Mr. Wolfowitz said the bombings of British targets in Istanbul and the weekend attacks on two Turkish synagogues, which killed 25 and injured 300, has the opposite effect of dividing allies.

“It has brought Turkish Muslims and Turkish Jews closer together,” he said. “And it brings Turkey and the United States, and for that matter the United Kingdom and the entire civilized world, closer together.”

Gen. Basbug spoke at the conclusion of his two-day visit for high-level talks with the U.S.-Turkish Defense Group.

Diplomats outraged

The bombings in Turkey tragically illustrate the dangers diplomats face in foreign lands, the American Foreign Service Association said yesterday.

“This brutal terrorist attack on our Turkish and British allies underlines the vulnerability of all diplomats in the face of terrorism, including the men and women of the U.S. Foreign Service who advance our nation’s interests around the globe,” said Ambassador John Limbert, president of the association that represents U.S. diplomats.

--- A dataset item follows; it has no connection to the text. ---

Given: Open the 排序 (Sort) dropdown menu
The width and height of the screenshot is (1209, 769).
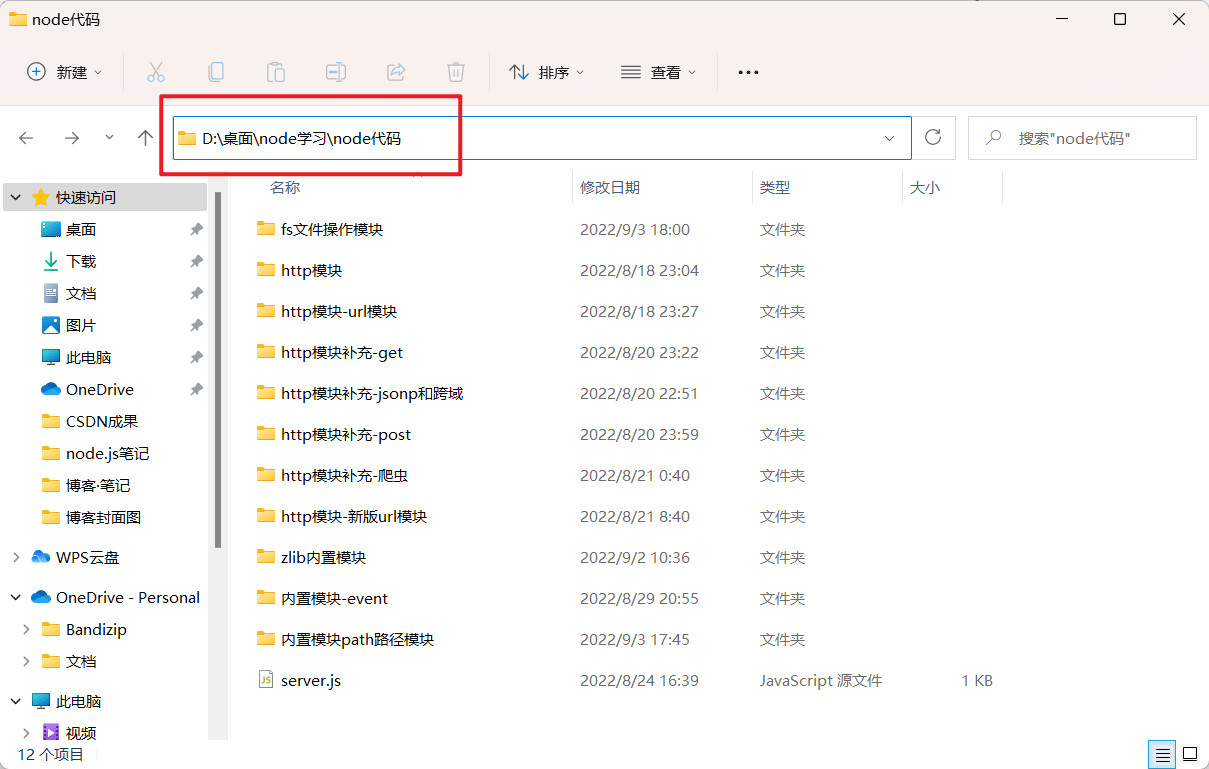Looking at the screenshot, I should click(546, 72).
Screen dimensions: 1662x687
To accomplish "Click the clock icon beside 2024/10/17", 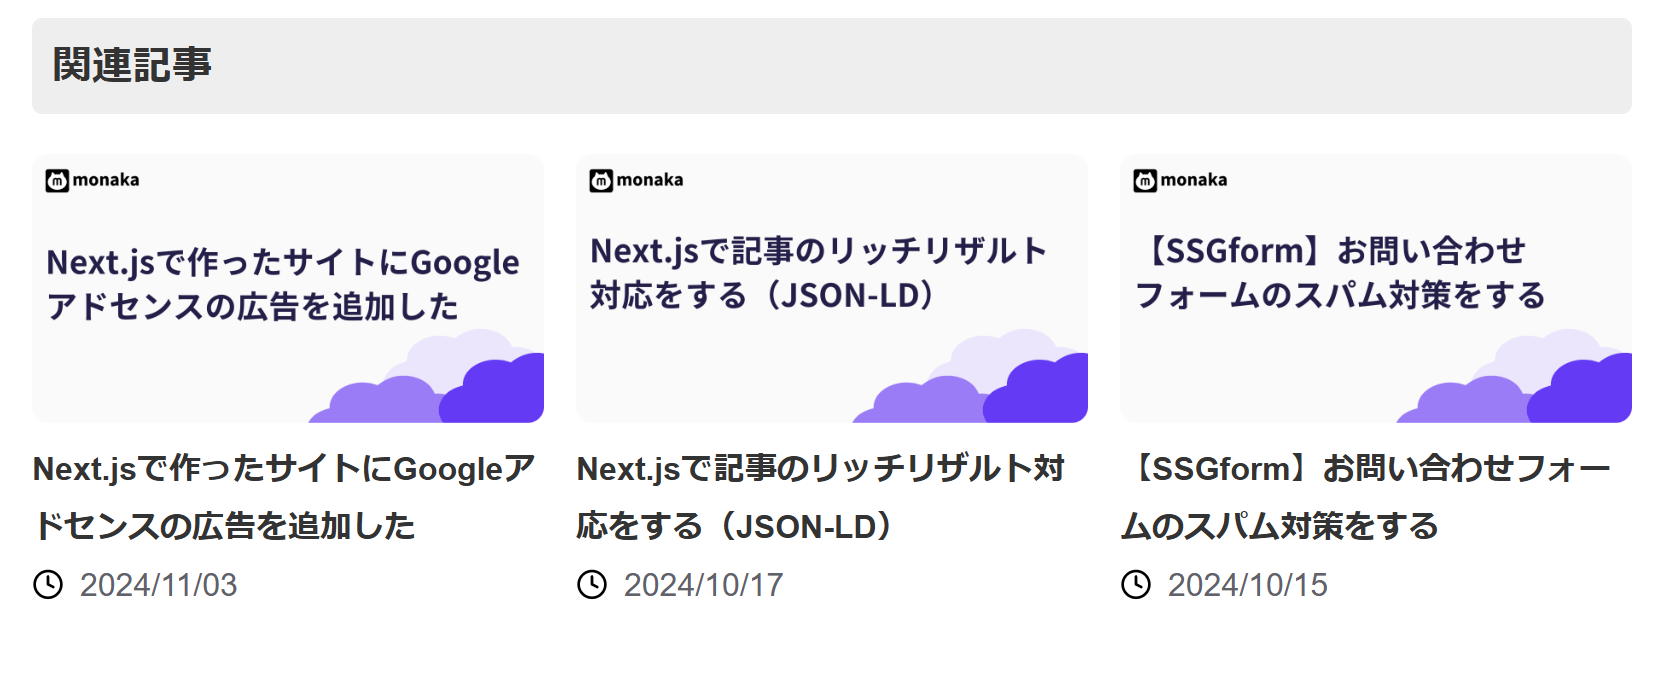I will point(592,585).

Mr. Limbert knows firsthand about the dangers diplomats face in foreign lands. He was one of the Americans held hostage in Iran in 1979. Most recently, he aided efforts to begin the reconstruction of Iraq.

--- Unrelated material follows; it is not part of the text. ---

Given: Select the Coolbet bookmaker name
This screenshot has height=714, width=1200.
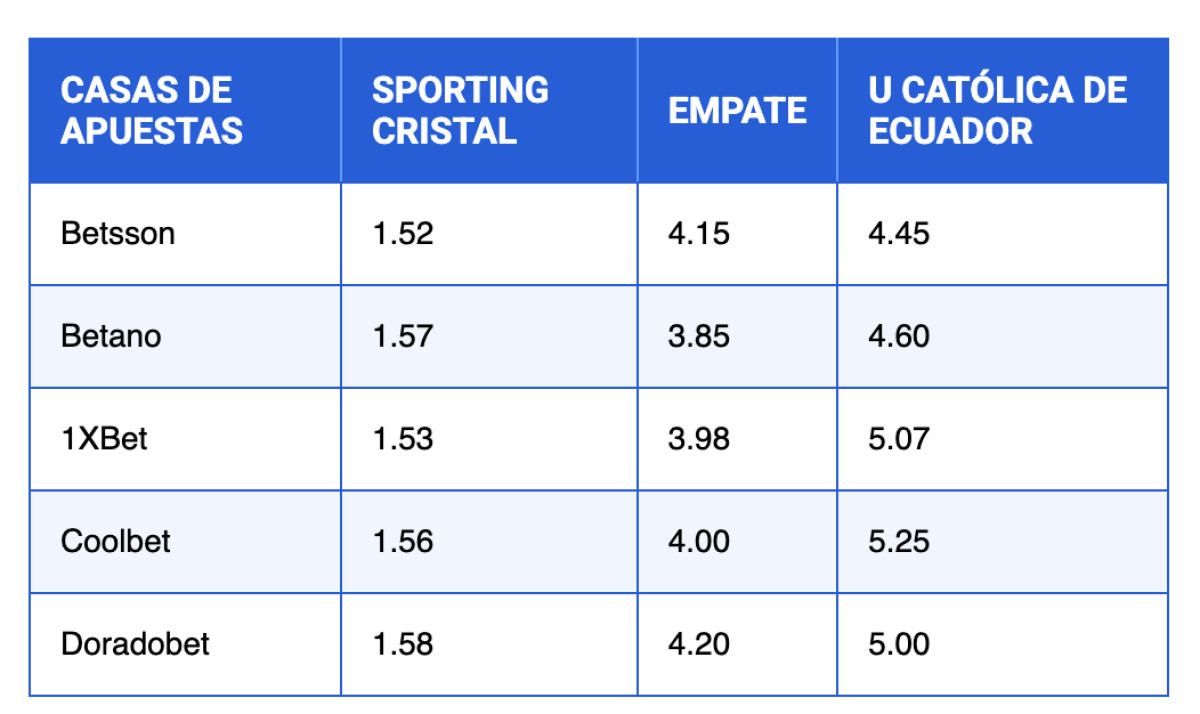Looking at the screenshot, I should 116,541.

“Those of us living in the relative safety of the United States sometimes forget the dangers that U.S. and allied personnel face while serving overseas with courage and dedication, as they carry out their mission to ensure the domestic security and prosperity of our nations,” he said.

Mr. Limbert added that the association is “deeply saddened” by the deaths of many Turkish and British citizens, including the British consul general in Istanbul.

Quotas anger China

China yesterday summoned the U.S. ambassador to express its anger over U.S. plans to impose quotas on selected Chinese textiles and warned it will take the dispute to the World Trade Organization.

Ambassador Clark Randt was called before Vice Foreign Minister Zhou Wenzhong and Vice Commerce Minister Ma Xiuhong.

China’s Xinhua news agency reported Mr. Zhou’s remarks, saying he expressed “shock at and dissatisfaction with the U.S. decision, which was made despite strong opposition from the Chinese side.”

“The Chinese government reserves its right to take further actions,” Mr. Zhou said, adding that he hopes the Bush administration will “change its wrong decision and return to the path of resolving disagreements through dialogue and cooperation.”

The United States is considering import quotas on Chinese-made knit fabrics, dressing gowns and bras to give temporary relief to the U.S. textile industry.

Mr. Randt “expressed his appreciation to the vice foreign minister for China’s efforts toward developing China-U.S. trade and China’s active approach to discussing problems,” a U.S. Embassy spokeswoman told the Agence France-Presse news agency in Beijing.